You: What's my favorite color?
Assistant: I do not have the ability to have feelings or preferences like humans. However, based on your previous responses and comments, you may be interested in learning about some popular colors that are commonly associated with different emotions and personality traits. Some examples include:

1. Blue - calming, peaceful, trustworthy, introspective, reflective, spiritual, and calm
2. Green - growth, renewal, nature, freshness, and new beginnings
3. Yellow - optimism, sunshine, happiness, cheerfulness, playfulness, and warmth
4. Red - passion, energy, excitement, fiery, passionate, and fierce
5. Purple - royalty, mystical, mysterious, enigmatic, mysterious, and regal
6. Orange - enthusiasm, energy, vitality, happiness, cheerfulness, and warmth
7. Pink - femininity, sweetness, romance, softness, tender, and delicate
8. Gold - luxury, wealth, prosperity, success, shiny, and glamorous
9. Brown - earthy, grounded, stable, reliable, dependable, and solid
10

As you can see, the model doesn't remember our favorite color! You might ask why? Surely tools like ChatGPT and others can remember the full context of the conversation. This is the concept of memory. The LLM, by itself, does not remember past conversations. We need to engineer our application so that it does.

Let us explore how we can do it below, and how tools like ChatGPT manage that. 

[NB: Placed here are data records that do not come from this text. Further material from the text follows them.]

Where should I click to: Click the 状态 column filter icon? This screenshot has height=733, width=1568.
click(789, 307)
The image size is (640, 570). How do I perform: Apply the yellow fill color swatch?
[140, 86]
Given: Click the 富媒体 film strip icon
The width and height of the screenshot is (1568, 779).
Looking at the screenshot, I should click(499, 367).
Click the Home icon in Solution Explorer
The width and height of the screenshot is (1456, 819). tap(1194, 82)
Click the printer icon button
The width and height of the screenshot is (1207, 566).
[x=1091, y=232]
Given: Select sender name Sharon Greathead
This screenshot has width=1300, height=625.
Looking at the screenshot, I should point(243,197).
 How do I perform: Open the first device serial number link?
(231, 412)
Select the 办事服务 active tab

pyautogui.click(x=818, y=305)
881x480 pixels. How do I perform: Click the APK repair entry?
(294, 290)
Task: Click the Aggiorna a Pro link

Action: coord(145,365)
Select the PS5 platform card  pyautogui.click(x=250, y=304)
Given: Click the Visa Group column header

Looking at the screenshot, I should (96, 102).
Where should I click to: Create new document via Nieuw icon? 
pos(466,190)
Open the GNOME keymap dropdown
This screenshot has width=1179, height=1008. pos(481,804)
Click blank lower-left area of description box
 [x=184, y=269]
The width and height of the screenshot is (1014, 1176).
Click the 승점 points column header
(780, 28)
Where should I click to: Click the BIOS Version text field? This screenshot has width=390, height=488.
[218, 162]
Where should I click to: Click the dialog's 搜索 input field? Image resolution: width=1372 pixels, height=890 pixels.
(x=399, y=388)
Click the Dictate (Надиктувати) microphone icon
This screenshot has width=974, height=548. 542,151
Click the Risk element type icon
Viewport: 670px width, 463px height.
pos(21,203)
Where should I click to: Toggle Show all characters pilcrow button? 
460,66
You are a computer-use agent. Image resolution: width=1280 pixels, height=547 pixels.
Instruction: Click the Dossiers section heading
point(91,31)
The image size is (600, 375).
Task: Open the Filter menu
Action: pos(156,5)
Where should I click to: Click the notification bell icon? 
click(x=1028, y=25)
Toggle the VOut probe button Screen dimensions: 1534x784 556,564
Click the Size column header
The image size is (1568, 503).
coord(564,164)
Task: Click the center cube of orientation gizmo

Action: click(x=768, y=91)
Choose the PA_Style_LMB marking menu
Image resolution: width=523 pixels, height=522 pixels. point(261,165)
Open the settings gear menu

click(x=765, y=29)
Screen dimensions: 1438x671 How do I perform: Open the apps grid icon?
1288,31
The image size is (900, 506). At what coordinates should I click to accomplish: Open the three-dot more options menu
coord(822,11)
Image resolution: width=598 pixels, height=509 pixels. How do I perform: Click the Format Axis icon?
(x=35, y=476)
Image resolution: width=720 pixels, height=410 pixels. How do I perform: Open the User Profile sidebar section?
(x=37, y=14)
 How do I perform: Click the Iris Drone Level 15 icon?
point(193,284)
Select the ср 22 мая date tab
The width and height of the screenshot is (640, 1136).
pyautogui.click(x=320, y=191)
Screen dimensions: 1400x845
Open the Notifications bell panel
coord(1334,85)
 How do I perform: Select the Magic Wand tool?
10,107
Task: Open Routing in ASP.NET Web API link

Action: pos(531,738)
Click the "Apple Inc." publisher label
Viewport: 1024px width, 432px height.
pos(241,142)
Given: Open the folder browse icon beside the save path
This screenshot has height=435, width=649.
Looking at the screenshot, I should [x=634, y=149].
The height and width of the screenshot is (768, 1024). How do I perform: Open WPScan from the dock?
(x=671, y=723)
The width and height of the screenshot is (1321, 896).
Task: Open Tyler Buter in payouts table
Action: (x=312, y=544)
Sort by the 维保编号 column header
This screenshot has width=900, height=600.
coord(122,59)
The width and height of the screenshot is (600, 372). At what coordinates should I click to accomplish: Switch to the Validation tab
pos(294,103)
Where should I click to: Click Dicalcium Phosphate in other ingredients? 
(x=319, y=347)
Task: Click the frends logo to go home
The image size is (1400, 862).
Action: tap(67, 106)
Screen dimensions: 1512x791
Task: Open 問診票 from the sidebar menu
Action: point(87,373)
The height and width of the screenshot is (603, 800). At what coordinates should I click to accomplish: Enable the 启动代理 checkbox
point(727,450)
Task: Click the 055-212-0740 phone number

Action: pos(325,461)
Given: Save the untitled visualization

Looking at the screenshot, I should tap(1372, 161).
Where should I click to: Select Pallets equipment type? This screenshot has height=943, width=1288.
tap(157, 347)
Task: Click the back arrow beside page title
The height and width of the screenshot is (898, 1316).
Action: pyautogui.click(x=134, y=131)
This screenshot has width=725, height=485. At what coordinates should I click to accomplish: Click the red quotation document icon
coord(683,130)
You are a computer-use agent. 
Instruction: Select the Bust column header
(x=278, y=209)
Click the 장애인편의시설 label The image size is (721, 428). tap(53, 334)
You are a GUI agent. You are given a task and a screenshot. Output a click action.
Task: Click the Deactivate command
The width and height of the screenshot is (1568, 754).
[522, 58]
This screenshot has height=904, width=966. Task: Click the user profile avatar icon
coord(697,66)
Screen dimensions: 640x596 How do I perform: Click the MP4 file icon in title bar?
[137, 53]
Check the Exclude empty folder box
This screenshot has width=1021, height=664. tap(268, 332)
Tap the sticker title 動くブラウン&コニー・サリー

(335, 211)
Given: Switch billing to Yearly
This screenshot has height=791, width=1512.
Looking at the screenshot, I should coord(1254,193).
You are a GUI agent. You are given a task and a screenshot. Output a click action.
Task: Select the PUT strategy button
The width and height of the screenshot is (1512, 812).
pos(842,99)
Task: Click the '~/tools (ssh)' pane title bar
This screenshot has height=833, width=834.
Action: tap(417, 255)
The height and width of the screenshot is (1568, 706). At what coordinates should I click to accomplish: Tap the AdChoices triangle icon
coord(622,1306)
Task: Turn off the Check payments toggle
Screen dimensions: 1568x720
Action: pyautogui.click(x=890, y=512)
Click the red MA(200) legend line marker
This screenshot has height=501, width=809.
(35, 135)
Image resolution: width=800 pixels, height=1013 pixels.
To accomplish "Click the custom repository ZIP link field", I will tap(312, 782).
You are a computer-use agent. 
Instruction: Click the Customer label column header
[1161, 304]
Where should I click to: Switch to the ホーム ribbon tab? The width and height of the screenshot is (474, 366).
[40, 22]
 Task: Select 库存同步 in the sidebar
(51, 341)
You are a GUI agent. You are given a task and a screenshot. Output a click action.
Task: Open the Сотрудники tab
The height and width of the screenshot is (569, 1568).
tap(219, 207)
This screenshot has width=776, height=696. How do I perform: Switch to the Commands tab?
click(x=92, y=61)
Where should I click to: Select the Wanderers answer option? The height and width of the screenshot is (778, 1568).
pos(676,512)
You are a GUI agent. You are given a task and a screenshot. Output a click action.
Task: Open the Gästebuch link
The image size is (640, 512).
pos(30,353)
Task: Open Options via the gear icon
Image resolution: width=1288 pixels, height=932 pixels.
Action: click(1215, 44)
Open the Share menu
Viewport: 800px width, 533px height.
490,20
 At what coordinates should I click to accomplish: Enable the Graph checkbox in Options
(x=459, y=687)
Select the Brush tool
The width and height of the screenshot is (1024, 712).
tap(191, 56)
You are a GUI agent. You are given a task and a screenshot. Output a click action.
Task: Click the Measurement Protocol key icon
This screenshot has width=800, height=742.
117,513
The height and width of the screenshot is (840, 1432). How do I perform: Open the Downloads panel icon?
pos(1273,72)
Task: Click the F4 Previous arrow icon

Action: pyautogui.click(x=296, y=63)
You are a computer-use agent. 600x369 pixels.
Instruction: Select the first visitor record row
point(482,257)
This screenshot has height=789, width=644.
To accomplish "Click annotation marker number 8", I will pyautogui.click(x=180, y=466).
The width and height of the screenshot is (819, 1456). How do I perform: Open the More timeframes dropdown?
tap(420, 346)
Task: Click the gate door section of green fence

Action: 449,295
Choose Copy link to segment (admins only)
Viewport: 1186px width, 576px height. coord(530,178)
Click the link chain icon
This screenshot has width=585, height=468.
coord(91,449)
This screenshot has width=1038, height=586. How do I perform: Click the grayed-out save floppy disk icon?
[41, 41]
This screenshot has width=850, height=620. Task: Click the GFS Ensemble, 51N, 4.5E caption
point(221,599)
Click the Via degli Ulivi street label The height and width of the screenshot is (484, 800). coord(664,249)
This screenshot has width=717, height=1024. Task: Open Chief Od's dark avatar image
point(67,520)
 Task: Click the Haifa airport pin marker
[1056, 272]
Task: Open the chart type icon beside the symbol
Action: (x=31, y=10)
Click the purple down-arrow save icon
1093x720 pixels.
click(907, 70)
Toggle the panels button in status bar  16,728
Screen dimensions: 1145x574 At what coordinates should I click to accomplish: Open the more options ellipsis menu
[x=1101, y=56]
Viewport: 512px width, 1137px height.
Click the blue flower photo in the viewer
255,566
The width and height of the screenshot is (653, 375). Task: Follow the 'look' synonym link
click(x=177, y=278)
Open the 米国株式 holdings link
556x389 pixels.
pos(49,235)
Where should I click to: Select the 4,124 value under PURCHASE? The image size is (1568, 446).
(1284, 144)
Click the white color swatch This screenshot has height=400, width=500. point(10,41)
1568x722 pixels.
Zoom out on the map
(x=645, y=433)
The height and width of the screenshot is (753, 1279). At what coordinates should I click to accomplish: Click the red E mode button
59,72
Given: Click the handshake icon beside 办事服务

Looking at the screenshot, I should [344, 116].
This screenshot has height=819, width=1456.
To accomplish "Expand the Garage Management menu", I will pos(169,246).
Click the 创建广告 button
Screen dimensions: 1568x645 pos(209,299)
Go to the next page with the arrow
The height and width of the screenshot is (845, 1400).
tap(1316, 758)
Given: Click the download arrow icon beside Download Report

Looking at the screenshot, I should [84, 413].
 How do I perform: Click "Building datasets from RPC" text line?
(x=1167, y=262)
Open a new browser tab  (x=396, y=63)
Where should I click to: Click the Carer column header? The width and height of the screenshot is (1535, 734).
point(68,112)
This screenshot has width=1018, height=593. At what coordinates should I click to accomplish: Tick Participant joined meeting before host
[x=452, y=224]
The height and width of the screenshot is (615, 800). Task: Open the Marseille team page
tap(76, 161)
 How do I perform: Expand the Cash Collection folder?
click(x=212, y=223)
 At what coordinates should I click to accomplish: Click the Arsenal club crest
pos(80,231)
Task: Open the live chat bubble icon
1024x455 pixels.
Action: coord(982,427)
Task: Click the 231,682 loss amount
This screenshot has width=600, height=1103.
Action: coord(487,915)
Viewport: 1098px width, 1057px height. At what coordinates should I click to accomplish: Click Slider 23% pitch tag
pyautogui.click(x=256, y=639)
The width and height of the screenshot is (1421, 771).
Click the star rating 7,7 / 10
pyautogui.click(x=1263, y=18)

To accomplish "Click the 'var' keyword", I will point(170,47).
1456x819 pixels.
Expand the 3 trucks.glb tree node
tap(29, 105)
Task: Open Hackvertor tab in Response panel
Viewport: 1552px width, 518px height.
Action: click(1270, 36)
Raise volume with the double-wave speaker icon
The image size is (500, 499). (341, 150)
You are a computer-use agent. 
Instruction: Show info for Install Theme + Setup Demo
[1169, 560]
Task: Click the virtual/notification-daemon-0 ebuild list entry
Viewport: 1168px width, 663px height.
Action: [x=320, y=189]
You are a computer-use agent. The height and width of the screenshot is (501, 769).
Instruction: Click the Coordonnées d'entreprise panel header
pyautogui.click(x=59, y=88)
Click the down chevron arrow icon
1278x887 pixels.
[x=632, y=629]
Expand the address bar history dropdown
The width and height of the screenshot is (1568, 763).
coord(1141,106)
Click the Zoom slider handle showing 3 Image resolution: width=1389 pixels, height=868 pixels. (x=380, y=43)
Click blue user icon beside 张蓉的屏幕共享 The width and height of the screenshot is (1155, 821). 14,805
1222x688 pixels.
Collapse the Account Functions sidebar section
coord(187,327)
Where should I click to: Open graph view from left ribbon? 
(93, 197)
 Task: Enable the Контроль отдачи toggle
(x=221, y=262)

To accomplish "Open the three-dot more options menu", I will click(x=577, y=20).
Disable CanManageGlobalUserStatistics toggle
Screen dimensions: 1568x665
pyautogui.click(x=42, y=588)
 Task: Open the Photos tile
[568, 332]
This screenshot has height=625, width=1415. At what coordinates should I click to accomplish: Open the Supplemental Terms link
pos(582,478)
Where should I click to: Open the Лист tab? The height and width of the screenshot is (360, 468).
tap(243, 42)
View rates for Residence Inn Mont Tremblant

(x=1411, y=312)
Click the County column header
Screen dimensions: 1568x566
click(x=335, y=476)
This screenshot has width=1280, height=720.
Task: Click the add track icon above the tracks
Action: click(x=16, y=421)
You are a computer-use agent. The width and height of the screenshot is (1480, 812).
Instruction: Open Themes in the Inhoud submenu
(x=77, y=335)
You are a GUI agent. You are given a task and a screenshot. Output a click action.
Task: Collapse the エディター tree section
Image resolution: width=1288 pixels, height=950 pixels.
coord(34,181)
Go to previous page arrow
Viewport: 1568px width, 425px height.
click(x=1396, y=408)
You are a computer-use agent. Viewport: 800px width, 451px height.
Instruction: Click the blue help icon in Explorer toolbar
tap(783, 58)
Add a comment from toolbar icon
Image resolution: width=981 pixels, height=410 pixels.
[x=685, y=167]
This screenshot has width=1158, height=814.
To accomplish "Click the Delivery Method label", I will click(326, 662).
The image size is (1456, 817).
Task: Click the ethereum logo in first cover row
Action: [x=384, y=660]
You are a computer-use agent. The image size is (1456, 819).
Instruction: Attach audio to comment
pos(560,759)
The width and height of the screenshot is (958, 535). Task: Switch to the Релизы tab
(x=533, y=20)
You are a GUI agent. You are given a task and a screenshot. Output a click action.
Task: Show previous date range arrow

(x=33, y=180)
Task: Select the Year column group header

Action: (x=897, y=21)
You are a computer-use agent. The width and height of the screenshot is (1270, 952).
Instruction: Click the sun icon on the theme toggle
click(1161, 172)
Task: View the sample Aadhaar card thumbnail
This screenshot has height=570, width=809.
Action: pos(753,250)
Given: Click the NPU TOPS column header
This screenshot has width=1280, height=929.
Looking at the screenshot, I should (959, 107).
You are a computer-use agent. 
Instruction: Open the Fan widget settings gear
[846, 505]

## 6. Understanding How Conversation Memory Works

The easiest way to manage that is by simply passing the entire conversation history to the model, instead of just the individual message:

In [12]:
from langchain_ollama import ChatOllama
from langchain.schema import SystemMessage, HumanMessage

# Initialize the LLM like before
llm = ChatOllama(
    model="tinyllama:1.1b",
    temperature=0
)

# Define the conversation history (always starts with a system prompt)
conversation = [SystemMessage(content="You are a helpful assistant")] #conversation is an array (list) of messages. SystemMessage is a class that represents a system message and accepts content as a parameter.

#Define a function called chat which takes user input as a parameter. This function will be used to interact with the model.
def chat(user_input: str):
    # 1) Append the user's message
    conversation.append(HumanMessage(content=user_input)) #We add the user message to the conversation list. Now we have the system message and the user message in the conversation list.
    
    # 2) Call the model with the full conversation list (user message + system message)
    ai_msg = llm(conversation)
    
    # 3) Display the exchange
    print(f"You: {user_input}")
    print(f"Assistant: {ai_msg.content}")
    print(f"[Conversation length: {len(conversation) + 1} messages]")  # +1 for the AI response
    
    # 4) Add the AI's response to history. So now we have the system message, user message, and AI response in the conversation list which will be used for the next interaction.
    conversation.append(ai_msg)
    
    return ai_msg.content

print("Chat With Memory")
print("-" * 30)


Chat With Memory
------------------------------


Let's give our favorite color again:

In [13]:
# First interaction - share favorite color
chat("My favorite color is blue")

  ai_msg = llm(conversation)


You: My favorite color is blue
Assistant: I'm not capable of having feelings or preferences like humans do. However, based on the given text, it seems that the speaker enjoys wearing blue clothing or attire. In general, blue is a popular and versatile color that can be used in various settings and styles. It can be worn for casual outfits, formal events, or even as a fashion statement. Blue is also a symbol of calmness, trustworthiness, and wisdom, making it an excellent choice for individuals who seek to express their unique personalities through their clothing choices.
[Conversation length: 3 messages]


"I'm not capable of having feelings or preferences like humans do. However, based on the given text, it seems that the speaker enjoys wearing blue clothing or attire. In general, blue is a popular and versatile color that can be used in various settings and styles. It can be worn for casual outfits, formal events, or even as a fashion statement. Blue is also a symbol of calmness, trustworthiness, and wisdom, making it an excellent choice for individuals who seek to express their unique personalities through their clothing choices."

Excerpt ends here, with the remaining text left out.